> Required actions
[1] Summarize the article on 4-vinylbenzyl chloride in two sentences.
[2] Write the next part of the 4-vinylbenzyl chloride article, picking up after its final sentence.

> Excerpted passage
4-Vinylbenzyl chloride
- Names: Preferred IUPAC name 1-(Chloromethyl)-4-ethenylbenzene

Identifiers
- CAS Number: 1592-20-7;
- 3D model (JSmol): Interactive image;
- ChemSpider: 66739;
- ECHA InfoCard: 100.014.975
- EC Number: 250-005-9;
- PubChem CID: 74126;
- UNII: CJL4OJ6BS0;
- CompTox Dashboard (EPA): DTXSID2061808 ;

Properties
- Chemical formula: C_{9}H_{9}Cl
- Molar mass: 152.62
- Appearance: colorless liquid
- Density: 1.083
- Boiling point: 229 °C (444 °F; 502 K)
- Hazards: Occupational safety and health (OHS/OSH):
- Main hazards: alkylating agent

= 4-Vinylbenzyl chloride =

4-Vinylbenzyl chloride is an organic compound with the formula ClCH_{2}C_{6}H_{4}CH=CH_{2}. It is a bifunctional molecule, featuring both vinyl and a benzylic chloride functional groups. It is a colorless liquid that is typically stored with a stabilizer to suppress polymerization.

Saved data entries:
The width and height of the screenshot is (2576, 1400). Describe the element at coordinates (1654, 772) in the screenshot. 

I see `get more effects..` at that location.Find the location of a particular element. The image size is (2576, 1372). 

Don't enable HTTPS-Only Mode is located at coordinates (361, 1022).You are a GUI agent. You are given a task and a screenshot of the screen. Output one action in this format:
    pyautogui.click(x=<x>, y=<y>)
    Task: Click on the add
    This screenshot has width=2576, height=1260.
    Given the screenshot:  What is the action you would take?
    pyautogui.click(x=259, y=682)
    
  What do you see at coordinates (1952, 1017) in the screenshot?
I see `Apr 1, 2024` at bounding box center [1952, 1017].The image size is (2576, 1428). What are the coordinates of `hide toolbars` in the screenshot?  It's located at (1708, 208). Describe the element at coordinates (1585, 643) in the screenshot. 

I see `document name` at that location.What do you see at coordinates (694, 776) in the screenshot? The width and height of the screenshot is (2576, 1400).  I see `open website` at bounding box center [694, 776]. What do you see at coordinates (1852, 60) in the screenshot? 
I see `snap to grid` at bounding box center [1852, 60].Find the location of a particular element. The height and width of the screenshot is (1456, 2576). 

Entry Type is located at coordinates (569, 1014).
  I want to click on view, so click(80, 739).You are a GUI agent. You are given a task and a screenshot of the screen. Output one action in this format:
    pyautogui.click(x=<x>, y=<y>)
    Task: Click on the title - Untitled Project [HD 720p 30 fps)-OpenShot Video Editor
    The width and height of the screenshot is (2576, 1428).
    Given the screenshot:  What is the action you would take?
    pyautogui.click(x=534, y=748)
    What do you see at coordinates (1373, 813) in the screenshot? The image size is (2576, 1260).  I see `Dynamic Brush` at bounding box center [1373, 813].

> Set of answers
[1] 4-Vinylbenzyl chloride is an organic compound with the formula ClCH2C6H4CH=CH2, a bifunctional molecule bearing both a vinyl group and a benzylic chloride group. It is a colorless liquid that is typically stored with a stabilizer to suppress polymerization.

[2]
In combination with styrene, vinylbenzyl chloride is used as a comonomer in the production of chloromethylated polystyrene. It is produced by the chlorination of vinyltoluene. Often vinyltoluene consists of a mixture of 3- and 4-vinyl isomers, in which case the vinylbenzyl chloride will also be produced as a mixture of isomers.